И все же, не отрицая факта перехода культуры в принципиально иную формацию, важно не забывать о том, что составляет непосредственный контекст эпохи. Не отрицая блестящих теоретических идей, развиваемых на примере “войны, которой не было”, также не стоит отрицать и того, что в действительности было, не стоит выносить за скобки, к примеру, сомнения в либеральных ценностях Малькольма Брэдбери, видения атомного апокалипсиса эпохи холодной войны Мартина Эмиса или католицизм Мюриел Спарк. По-видимому, самозабвенные философско-эстетические дискуссии о постмодернизме, достигшие своего накала в 80-е, могут встать в один ряд с другими, не менее важными факторами, определившими эстетику и проблематику романа этого времени. Социальные последствия политики Маргарет Тэтчер, мультикультурное сознание британца, бесконечные поиски национальной идентичности, своего места внутри среднего класса, национальной и личной истории, не менее активные расследования тайн гендера — все это и многое другое оказалось… чуть больше, чем симулякрами.

Писатели не желают принимать ни “смерть романа”, ни “смерть автора”. Оставаясь “детьми постмодернистской полуночи”, они создают воображаемые миры с надеждой на понимание своего места в реальности, своей судьбы в надтреснутом, еретическом, плюралистичном мире4 . А когда злобо-дневная проблематика займет свое достойное место в анализе постмодернистского романа, не позволяя все списывать на игры и симуляции, в его “децентрированном” центре по-прежнему будет невыразимое бытие страдающего человека.

Любопытны признания самых ярких представителей английского постмодернизма.
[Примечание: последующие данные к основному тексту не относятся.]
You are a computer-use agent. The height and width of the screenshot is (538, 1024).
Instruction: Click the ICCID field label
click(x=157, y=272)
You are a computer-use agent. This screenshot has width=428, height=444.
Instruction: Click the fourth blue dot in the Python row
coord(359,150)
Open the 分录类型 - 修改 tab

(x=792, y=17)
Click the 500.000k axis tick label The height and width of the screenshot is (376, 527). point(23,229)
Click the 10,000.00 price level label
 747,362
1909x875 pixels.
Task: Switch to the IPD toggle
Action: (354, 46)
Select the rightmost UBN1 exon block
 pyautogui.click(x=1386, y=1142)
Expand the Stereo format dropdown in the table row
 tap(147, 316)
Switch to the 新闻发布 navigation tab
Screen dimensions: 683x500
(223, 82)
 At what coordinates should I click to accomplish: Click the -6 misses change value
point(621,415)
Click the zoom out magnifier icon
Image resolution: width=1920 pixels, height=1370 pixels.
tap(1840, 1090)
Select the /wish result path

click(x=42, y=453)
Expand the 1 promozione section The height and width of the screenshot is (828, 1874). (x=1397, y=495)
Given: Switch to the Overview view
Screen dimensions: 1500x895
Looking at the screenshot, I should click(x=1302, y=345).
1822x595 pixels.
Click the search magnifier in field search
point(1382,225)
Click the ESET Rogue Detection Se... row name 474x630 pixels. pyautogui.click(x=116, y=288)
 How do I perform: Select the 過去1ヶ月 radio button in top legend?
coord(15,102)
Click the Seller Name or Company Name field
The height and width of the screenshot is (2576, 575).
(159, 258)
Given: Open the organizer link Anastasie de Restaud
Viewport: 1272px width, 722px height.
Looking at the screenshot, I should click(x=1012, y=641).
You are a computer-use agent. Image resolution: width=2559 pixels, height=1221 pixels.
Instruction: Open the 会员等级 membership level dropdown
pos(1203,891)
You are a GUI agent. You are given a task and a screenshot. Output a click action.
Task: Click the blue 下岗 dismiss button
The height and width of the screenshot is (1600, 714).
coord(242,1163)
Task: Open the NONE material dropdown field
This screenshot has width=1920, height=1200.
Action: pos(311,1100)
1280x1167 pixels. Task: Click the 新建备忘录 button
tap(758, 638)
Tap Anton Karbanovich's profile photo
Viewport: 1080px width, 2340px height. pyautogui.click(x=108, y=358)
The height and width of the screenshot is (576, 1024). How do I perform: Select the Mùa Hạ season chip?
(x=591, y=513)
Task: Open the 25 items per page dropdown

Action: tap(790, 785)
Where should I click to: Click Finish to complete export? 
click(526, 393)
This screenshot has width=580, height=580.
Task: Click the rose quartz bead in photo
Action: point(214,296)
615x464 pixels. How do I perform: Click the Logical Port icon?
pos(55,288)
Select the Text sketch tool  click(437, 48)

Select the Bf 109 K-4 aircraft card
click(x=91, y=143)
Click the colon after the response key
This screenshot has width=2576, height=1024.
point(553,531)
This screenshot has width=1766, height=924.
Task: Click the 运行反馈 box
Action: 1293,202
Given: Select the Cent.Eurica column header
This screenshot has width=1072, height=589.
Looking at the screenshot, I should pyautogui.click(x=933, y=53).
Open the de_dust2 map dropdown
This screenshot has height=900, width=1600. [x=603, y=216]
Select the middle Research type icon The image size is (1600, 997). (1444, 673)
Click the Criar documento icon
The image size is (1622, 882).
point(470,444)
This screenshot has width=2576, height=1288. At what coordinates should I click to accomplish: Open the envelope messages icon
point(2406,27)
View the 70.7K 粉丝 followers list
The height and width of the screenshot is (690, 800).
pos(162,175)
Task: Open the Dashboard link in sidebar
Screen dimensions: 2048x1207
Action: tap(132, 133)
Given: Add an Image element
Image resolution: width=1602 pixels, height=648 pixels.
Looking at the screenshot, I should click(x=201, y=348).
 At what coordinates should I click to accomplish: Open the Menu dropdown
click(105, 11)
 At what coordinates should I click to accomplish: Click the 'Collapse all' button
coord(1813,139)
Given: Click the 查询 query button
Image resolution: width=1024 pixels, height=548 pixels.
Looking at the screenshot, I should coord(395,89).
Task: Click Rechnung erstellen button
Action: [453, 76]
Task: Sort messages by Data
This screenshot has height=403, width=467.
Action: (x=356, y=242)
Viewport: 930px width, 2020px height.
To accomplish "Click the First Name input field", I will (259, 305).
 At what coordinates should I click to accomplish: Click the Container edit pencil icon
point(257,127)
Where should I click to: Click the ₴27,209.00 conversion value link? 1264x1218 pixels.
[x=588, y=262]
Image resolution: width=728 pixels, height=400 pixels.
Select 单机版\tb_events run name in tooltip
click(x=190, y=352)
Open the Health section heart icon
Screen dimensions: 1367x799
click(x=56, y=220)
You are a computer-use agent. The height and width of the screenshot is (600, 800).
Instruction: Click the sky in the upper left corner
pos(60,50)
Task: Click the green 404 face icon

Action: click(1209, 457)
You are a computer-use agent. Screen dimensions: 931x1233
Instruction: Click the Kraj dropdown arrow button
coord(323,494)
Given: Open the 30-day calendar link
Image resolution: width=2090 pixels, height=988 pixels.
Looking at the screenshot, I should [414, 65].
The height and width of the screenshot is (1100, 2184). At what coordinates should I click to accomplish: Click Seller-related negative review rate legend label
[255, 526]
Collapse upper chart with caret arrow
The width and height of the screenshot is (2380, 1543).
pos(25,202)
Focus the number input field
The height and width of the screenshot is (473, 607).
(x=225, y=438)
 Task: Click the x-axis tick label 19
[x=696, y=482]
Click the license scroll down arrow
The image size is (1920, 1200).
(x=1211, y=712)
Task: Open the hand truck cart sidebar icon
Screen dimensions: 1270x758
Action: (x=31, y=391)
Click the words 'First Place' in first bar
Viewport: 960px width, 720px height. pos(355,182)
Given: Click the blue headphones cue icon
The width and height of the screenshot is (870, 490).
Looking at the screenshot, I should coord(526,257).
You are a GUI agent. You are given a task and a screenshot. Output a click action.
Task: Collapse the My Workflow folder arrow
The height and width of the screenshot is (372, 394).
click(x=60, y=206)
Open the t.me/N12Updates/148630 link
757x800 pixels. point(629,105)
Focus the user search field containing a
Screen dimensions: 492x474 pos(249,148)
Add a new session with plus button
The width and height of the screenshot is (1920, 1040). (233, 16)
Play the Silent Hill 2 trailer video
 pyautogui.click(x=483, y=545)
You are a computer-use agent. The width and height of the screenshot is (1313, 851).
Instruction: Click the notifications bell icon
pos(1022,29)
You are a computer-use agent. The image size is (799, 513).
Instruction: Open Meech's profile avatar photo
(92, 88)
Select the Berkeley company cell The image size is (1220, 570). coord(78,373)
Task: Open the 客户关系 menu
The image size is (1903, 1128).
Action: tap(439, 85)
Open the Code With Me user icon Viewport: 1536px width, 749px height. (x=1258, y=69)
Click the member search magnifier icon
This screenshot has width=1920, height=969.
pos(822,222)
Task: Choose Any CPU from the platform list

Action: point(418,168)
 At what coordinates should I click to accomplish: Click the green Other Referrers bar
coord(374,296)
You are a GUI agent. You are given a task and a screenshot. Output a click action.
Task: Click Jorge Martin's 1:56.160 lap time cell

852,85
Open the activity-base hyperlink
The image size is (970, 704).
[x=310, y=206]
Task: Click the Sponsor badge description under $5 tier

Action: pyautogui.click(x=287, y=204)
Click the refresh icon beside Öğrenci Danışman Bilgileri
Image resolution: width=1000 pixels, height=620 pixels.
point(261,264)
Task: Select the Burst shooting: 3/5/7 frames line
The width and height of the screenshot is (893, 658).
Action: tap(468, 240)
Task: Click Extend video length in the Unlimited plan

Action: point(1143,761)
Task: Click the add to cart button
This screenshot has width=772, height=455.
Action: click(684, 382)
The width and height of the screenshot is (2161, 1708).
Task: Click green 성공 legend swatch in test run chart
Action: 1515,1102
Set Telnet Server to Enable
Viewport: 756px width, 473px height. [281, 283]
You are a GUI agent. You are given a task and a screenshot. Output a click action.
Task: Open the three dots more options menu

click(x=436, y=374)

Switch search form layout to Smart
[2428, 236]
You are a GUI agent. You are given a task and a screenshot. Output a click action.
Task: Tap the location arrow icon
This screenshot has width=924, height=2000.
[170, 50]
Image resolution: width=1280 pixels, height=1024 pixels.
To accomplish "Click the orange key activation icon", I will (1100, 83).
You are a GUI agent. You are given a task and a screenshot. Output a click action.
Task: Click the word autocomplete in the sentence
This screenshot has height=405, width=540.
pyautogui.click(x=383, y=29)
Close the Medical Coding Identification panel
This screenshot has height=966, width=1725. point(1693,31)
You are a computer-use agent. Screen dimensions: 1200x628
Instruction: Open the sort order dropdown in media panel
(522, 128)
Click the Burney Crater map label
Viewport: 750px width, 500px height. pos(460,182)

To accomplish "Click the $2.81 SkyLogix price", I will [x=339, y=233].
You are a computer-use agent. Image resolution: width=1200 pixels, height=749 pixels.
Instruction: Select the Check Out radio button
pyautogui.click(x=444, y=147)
Эмис, автор классического постмодернистского романа “Деньги”, использующий, пожалуй, все 36 выделенных Б. Стоунхиллом способов саморефлексивного повествования5 “Думаю, что все мы уходим от игрового, трюкового текста. Он подобен зданию с вынесенными наружу коммуникациями… Сейчас понятно, что это тупик” 6 .

За два года до выхода своего нашумевшего обозрения условностей и симуляций истории и культуры — романа “История мира в 10 1/2 главах” — Барнс находит единственные “постоянные величины — сердце и страсти человеческие” 7 . Джонатан Коу, автор одного из самых острых романов 90-х “Какое надувательство!”, считает традицию исповедального письма, “истины, скрытой в личном опыте”, частью эстетики 90-х 8 , а автор “Водоземья” Грэм Свифт признается: “…Эмоциональная сторона литературы для меня гораздо важнее. Я хочу, чтобы мои читатели приобрели опыт, чтобы текст их затронул. И если литература не ведет к истине, она должна вести к сочувствию и состраданию” 9 .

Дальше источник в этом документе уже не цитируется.